En İyi Film kategorisinin yanı sıra En İyi Uyarlama Senaryo da dahil olmak üzere 4 dalda Oscar’a aday olan Call Me by Your Name, Andre Aciman’ın aynı adlı romanından uyarlanmış etkileyici bir yapım. Eşcinsel temalı film, 1983 yazında Kuzey İtalya’nın bir sahil kasabasında bir araya gelen 17 yaşındaki Elio ve 24 yaşındaki Oliver arasındaki aşkı anlatıyor. Görüntü, müzikler ve başarılı performanslar ile anlatımı güçlenen filmin, geçen senenin En İyi Film Oscar’ını alan Moonlight’tan daha başarılı olduğu aşikâr. Oscar’ın son yıllarda meselesi olan filmlere ödül verdiği gerçeğini de göz önünde bulundurursak, ödül şansı yüksek gibi.
En İyi Film, En İyi Görüntü, En İyi Erkek Oyuncu ve üç farklı adaylık daha… Darkest Hour, çok sevdiğimiz türlerden; biyografik bir yapım. Üstelik dünya tarihine yön veren bir ismi; İngiliz Başbakanı Winston Churchill’i izliyoruz. 2. Dünya Savaşı İngiltere’si, göreve yeni atanan bir başbakan ve alması gereken hayati kararlar… Gary Oldman’ın En İyi Erkek Oyuncu Oscar’ına da aday olan güçlü performansı ile Darkest Hour, tarihi filmleri sevenlerin listesine girmeli.
Memento ile hayatımıza girip, The Dark Knight, Inception, Interstellar gibi yapımlarla yerini iyice sağlamlaştıran Christopher Nolan’ın son filmi Dunkirk, 8 dalda aday gösterilerek Oscar’ın en iddialı yapımları arasında yerini aldı. 2. Dünya Savaşı’na damgasını vuran ve yine Winston Churchill’in liderliğinde alınan bir karar olan Dunkirk Tahliyesi’ni işleyen film, Darkest Hour’a göre hayli farklı bir anlatıya sahip. Pek çok kişiye göre en iyi savaş filmlerinden biri olan Dunkirk, anlatıyı birbiri ile paralel 3 ayrı akışla birbirine bağlıyor. Filmin, En İyi Yönetmen, En İyi Kurgu, En İyi Görüntü kategorilerinde de adaylığı bulunmakta.

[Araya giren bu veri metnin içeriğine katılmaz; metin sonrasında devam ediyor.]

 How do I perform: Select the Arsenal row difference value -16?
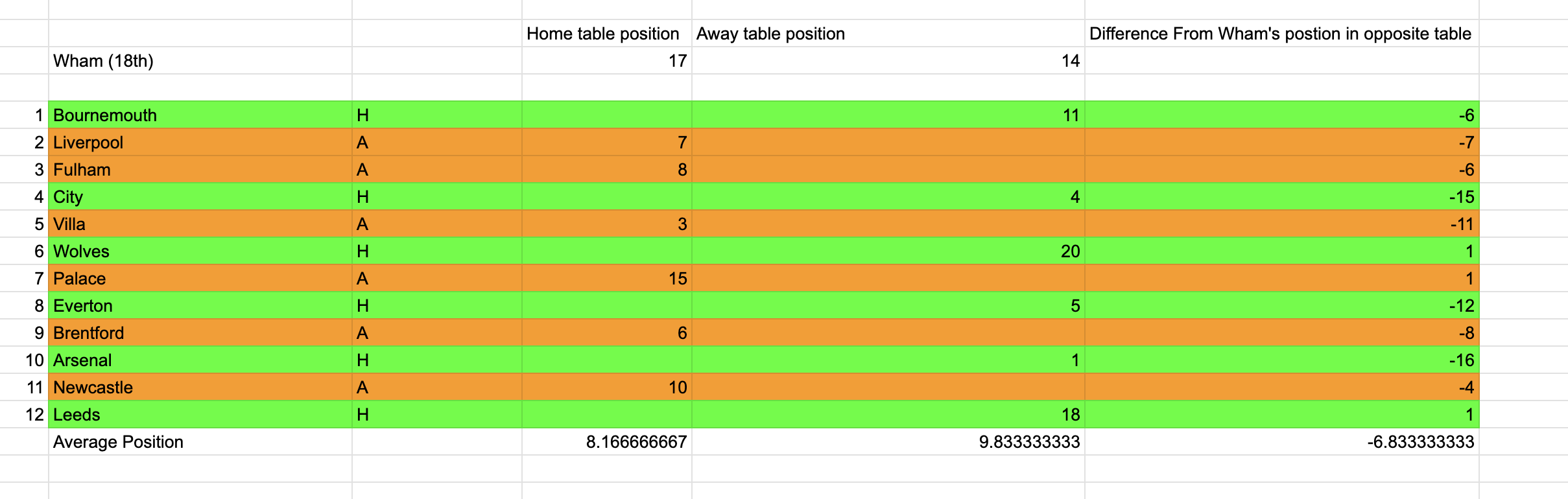coord(1281,360)
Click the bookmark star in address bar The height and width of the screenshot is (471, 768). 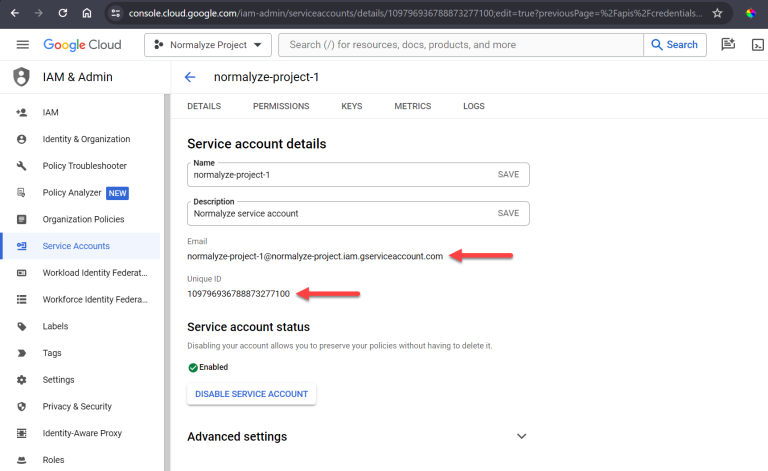tap(717, 14)
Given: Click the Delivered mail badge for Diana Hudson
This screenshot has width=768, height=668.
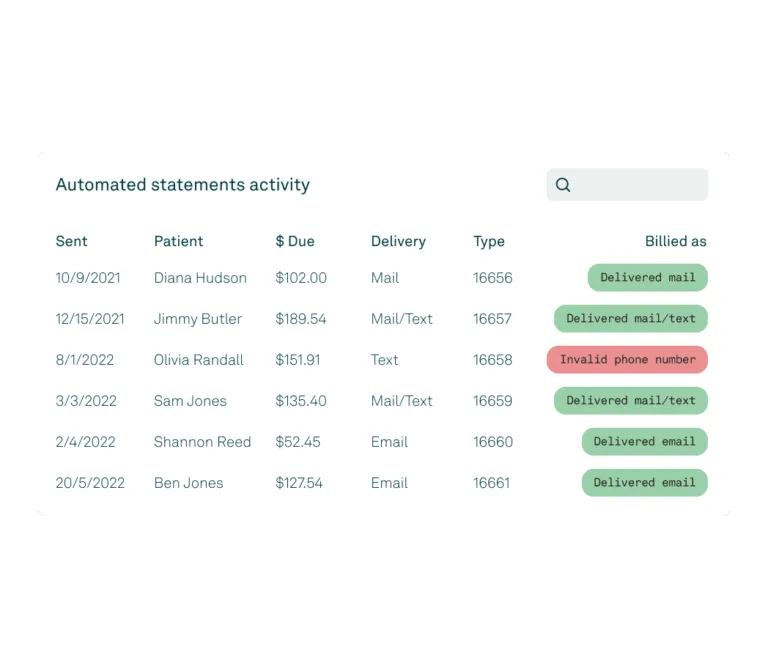Looking at the screenshot, I should (x=647, y=278).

En İyi Orijinal Senaryo, En İyi Erkek Oyuncu, En İyi Yönetmen ve En İyi Film dalında Oscar’a aday olan Get Out, korku, gerilim ve mizah içeren bir yapım. Türler arası bağlantıyı ustalıkla işleyen ve ırkçılık teması üzerinden gerilim yapan filmin yönetmeni ise komedi oyuncusu Jordan Peele. Filmin mizahi yanı da buradan geliyor. Sadece korku ve komedinin nasıl ustalıkla işlendiğini görmek için bile Get Out izlenir. Ayrıca Daniel Kaluuya’nın performansı, onu ileride daha sık izleyeceğimizin habercisi gibi.

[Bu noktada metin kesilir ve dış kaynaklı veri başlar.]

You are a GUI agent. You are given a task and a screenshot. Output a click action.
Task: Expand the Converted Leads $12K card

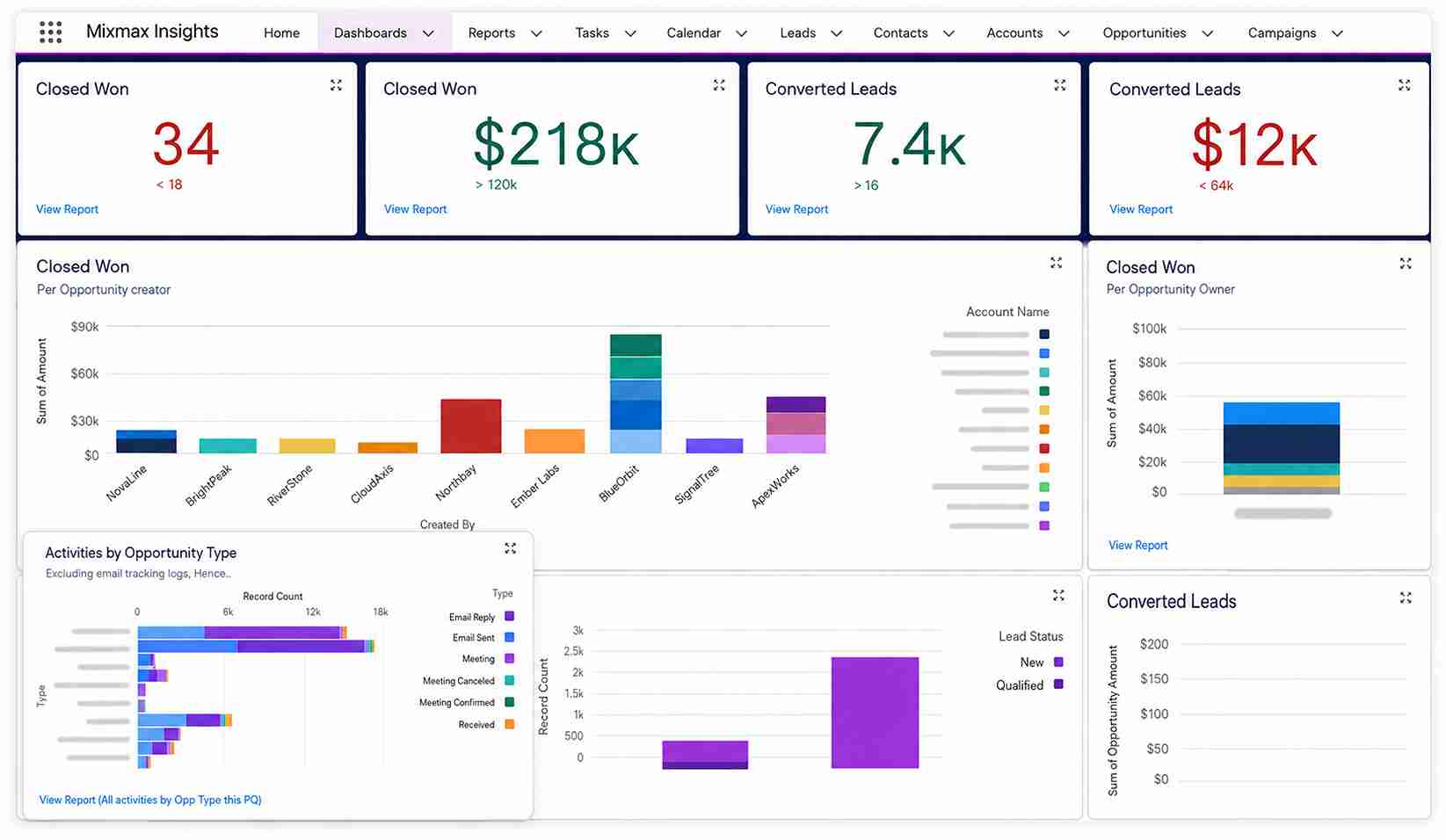[1404, 85]
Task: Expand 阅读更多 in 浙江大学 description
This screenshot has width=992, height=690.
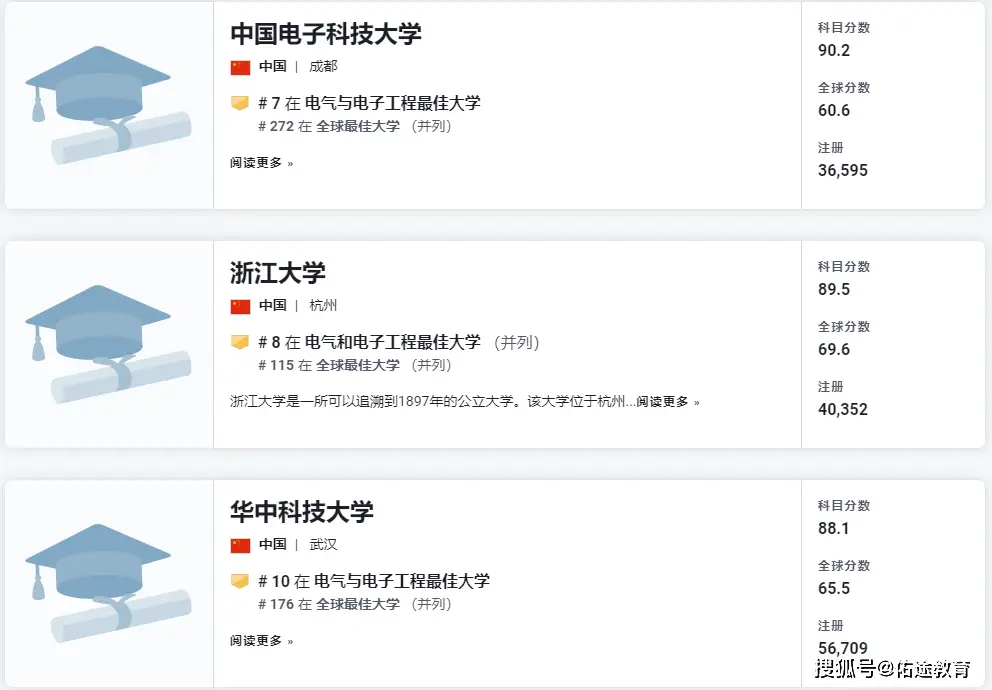Action: 668,402
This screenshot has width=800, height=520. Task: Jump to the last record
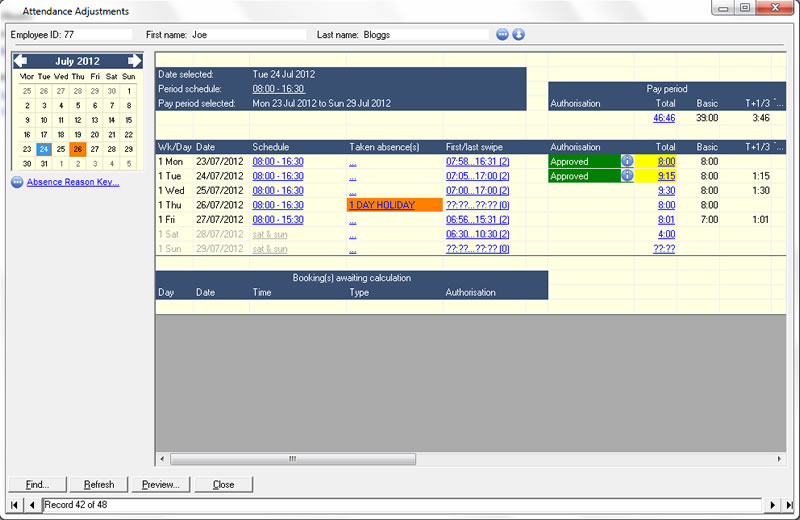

Oyunculukları, yönetmenliği ve senaryosu ile 5 dalda Oscar’a aday olan bir diğer filmdeyiz: Lady Bird. Ergenlik çağındaki bir kız ve annesi ile ilişkisini izlediğimiz film, duygusal ve mizahi öğeleri ustalıkla işliyor ve izleyiciye keyifli bir deneyim sunuyor. Aile ilişkileri teması Oscar’ı alır mı bilinmez ama iyi bir film olduğu kesin. 17 yaşındaki ergen Lady Bird’ü canlandıran isim Brooklyn’deki performansı ile daha önce de Oscar’a aday olan Saoirse Ronan. Yönetmen Greta Gerwig’i ise Frances Ha filminden hatırlayacaksınız; evet kendisi Frances. Lady Bird de onun ilk uzun metrajı ve görünen o ki ustalıkla altından kalkmış.

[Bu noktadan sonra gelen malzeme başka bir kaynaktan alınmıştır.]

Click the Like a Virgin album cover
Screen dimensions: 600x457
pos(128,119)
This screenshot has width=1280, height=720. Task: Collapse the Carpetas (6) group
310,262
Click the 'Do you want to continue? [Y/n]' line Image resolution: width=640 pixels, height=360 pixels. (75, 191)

Oscar’ın en iddialı, en iyi yapımlarından biri Phantom Thread. Kendine has üslubu ile Paul Thomas Anderson’ın yönetmenliğindeki Phantom Thread’de 1950’lerin Londra’sında ünlü bir modacı rolündeki Daniel Day-Lewis’i görüyoruz. İkili en son bir araya geldiğinde çok sevdiğimiz kült yapım There Will Be Blood ortaya çıkmıştı. Dolayısıyla Phantom Thread konusunda da hayli meraklıyız. Başarılı performansı ile Yardımcı Kadın Oyuncu Oscar’ına da aday gösterilen Lesley Manville’e de hakkını verelim.
Girdiği her role hakkını veren ve oynadığı her filme değer katan Meryl Streep’in, daha önce hiç Spielberg’le çalışmadığını biliyor muydunuz? Sinemanın 2 efsanesi; hatta Meryl Streep’e eşlik eden Tom Hanks ile beraber 3 efsanesi ilk kez aynı filmde bir araya geliyor. Spielberg’in son Oscar’ı, Tom Hanks’in başrolde olduğu Saving Private Ryan ile kazandığını hatırlatalım. The Post, klasik anlatımı ile yönetmene yeni bir Oscar getirecek mi merak ediyoruz. Ancak Hollywood sevenlerin bu filmi de listeye almasını öneriyoruz.
Guillermo Del Toro’nun Pan’ın Labirenti’nden (El laberinto del fauno) sonraki en iddialı yapımlarından biri The Shape of Water. 13 dalda adaylıkla da bu durumu kanıtlıyor gibi. The Shape of Water, Soğuk Savaş yıllarında gizli bir laboratuvar çalışmasında üretilen ve çeşitli deneylere alet edilecek olan bir yaratıkla, laboratuvarın temizliğinden sorumlu dilsiz Eliza arasında geçen etkileyici bir aşkı anlatıyor. Elbette arka plandaki Soğuk Savaş filmin bütününe incelikle işlenmiş. Filmlerinde fantastik öğelere yer veren ve yeni dünyalar yaratması ile tanınan yönetmenin The Shape of Water’dan eli boş döneceğine inanmıyoruz.
In Bruges ve 7 Psychopaths ile kara mizah türünde bir başarı yakalayan Martin McDonah’nın 3. uzun metrajı Three Billboards Outside Ebbing, Missouri. Sadece ismi ile bile merak uyandıran filme Frances McDormand, Woody Harrelson, Sam Rockwell gibi isimlerin yer aldığı oyuncu kadrosu da eklenince heyecanlanmamak elde değil. Dram ve kara mizah arasında sıkı bir bağlantı kuran yönetmen, Three Billboards’ta da stilinden ödün vermiyor. Kızı tecavüze uğrayıp vahşice katledilen bir annenin, kasabada üç billboard kiralayıp, polis şefi Willoughby’yi hedef alan mesajlar yayınlaması ve izleyen olaylar… 7 dalda Oscar adayı olan filmin Altın Küre’den 4 ödülle döndüğünü de hatırlatalım.